Bientôt des indices accusateurs s'élevèrent contre Marie Tavernier. Ses liaisons avec Marin Goupil, son cousin, étaient plus que suspectes. Elle prit la fuite peu de temps après la mort de son mari, et se retira à Vaugirard, où Goupil l'avait suivie. Ils y habitèrent quelque temps ensemble, et Marie Tavernier devint mère.
D'après le second procès-verbal des chirurgiens appelés la seconde fois pour examiner le cadavre de Tribout, la mort violente de ce dernier avait été attribuée à un empoisonnement. Marie Tavernier et Marin Goupil furent signalés comme les auteurs de ce crime. Les deux prévenus furent mis l'un et l'autre en jugement devant le tribunal criminel de l'Orne.

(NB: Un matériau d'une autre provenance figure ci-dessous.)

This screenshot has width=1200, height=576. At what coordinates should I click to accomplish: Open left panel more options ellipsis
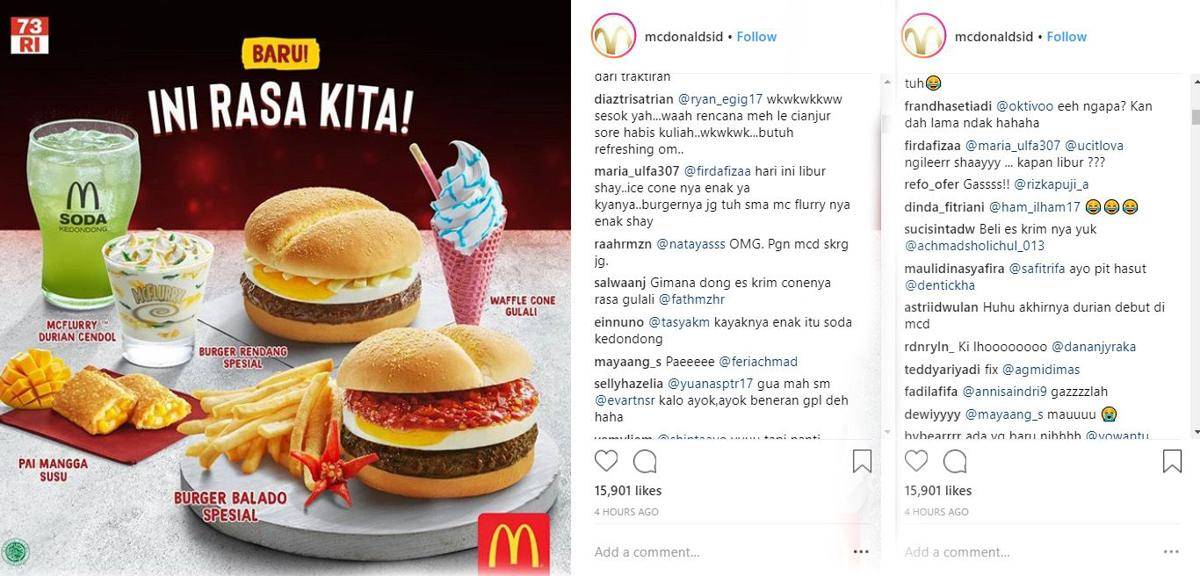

Ils furent défendus par Me Duronceray, qui ne négligea rien pour faire triompher la cause de ses cliens; mais ses efforts furent infructueux; le jury déclara les deux accusés coupables, et le tribunal criminel les condamna à la peine de mort.

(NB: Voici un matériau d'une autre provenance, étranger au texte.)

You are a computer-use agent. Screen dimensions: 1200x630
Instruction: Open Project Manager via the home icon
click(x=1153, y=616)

Nouvel et déplorable exemple des suites qu'entraîne quelquefois pour les femmes l'infidélité conjugale! Qu'elles n'oublient jamais qu'elles ne peuvent trahir leurs devoirs d'épouses, sans s'exposer à devenir encore plus criminelles. Il en est beaucoup sans doute qui, tout en violant les lois de la pudeur, sont incapables de concevoir l'idée d'un assassinat; mais combien n'en est-il pas aussi dans le cœur desquelles une première faute arrache le germe de toutes les vertus! Des forfaits dont autrefois le récit les eût épouvantées ne sont plus à leurs yeux que des actes enfantés par une nécessité cruelle; et, dans l'affreux délire auquel elles s'abandonnent, elles ne rêvent qu'attentats.
ACCUSATION D'INCENDIE
SUSCITÉE PAR UN FILS CONTRE SON PÈRE.
Dans la nuit du 3 au 4 fructidor de l'an IX (22 août 1801), un incendie se manifesta dans une halle située dans la commune de Mahéru, département de l'Orne. Ce malheur n'avait peut-être d'autre cause que le hasard ou la négligence; mais le bruit se répandit qu'il était l'œuvre du crime.

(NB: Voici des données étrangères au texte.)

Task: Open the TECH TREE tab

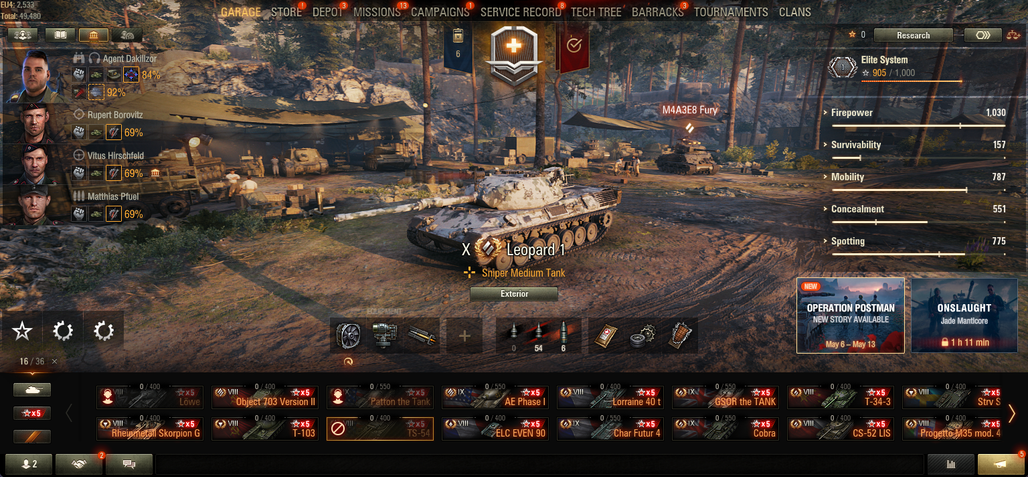Action: (x=596, y=12)
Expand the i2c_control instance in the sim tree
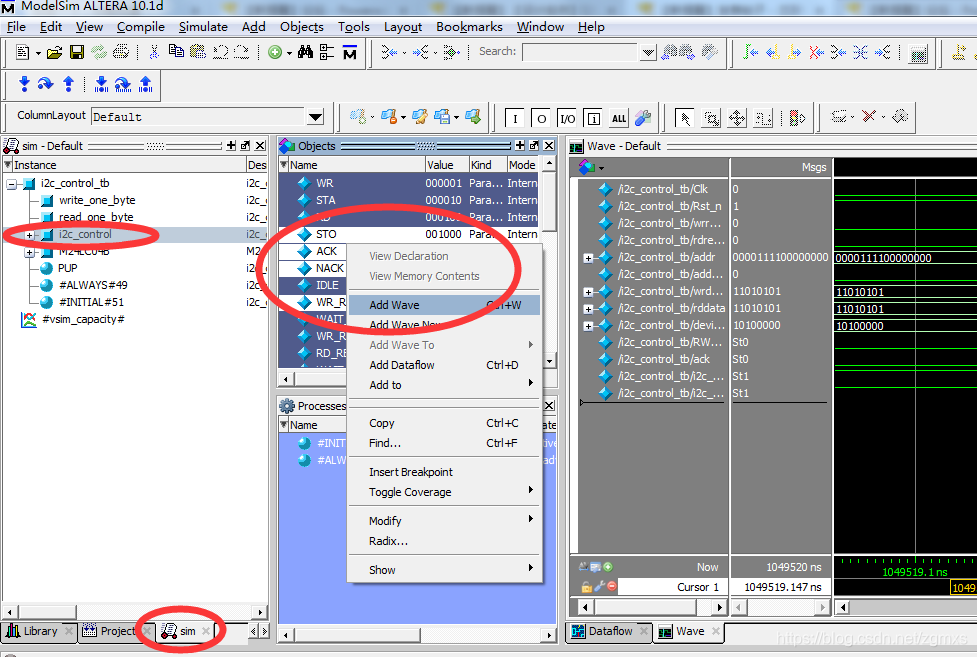 (28, 236)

La halle incendiée appartenait au sieur Louée, qui l'avait achetée du sieur Besnou. Différens procès avaient éclaté entre l'ancien propriétaire et le nouvel acquéreur; il en était résulté une haine mutuelle dont la violence s'était fait remarquer en plusieurs occasions.
Par suite de ces différens animés, par suite aussi de plusieurs propos menaçans, le sieur Besnou fut publiquement désigné comme l'auteur de l'incendie. Le juge de paix se transporta sur les lieux, le 6 fructidor, pour constater le corps de délit, et recevoir les déclarations qui pouvaient être de nature à le mettre sur la trace des coupables.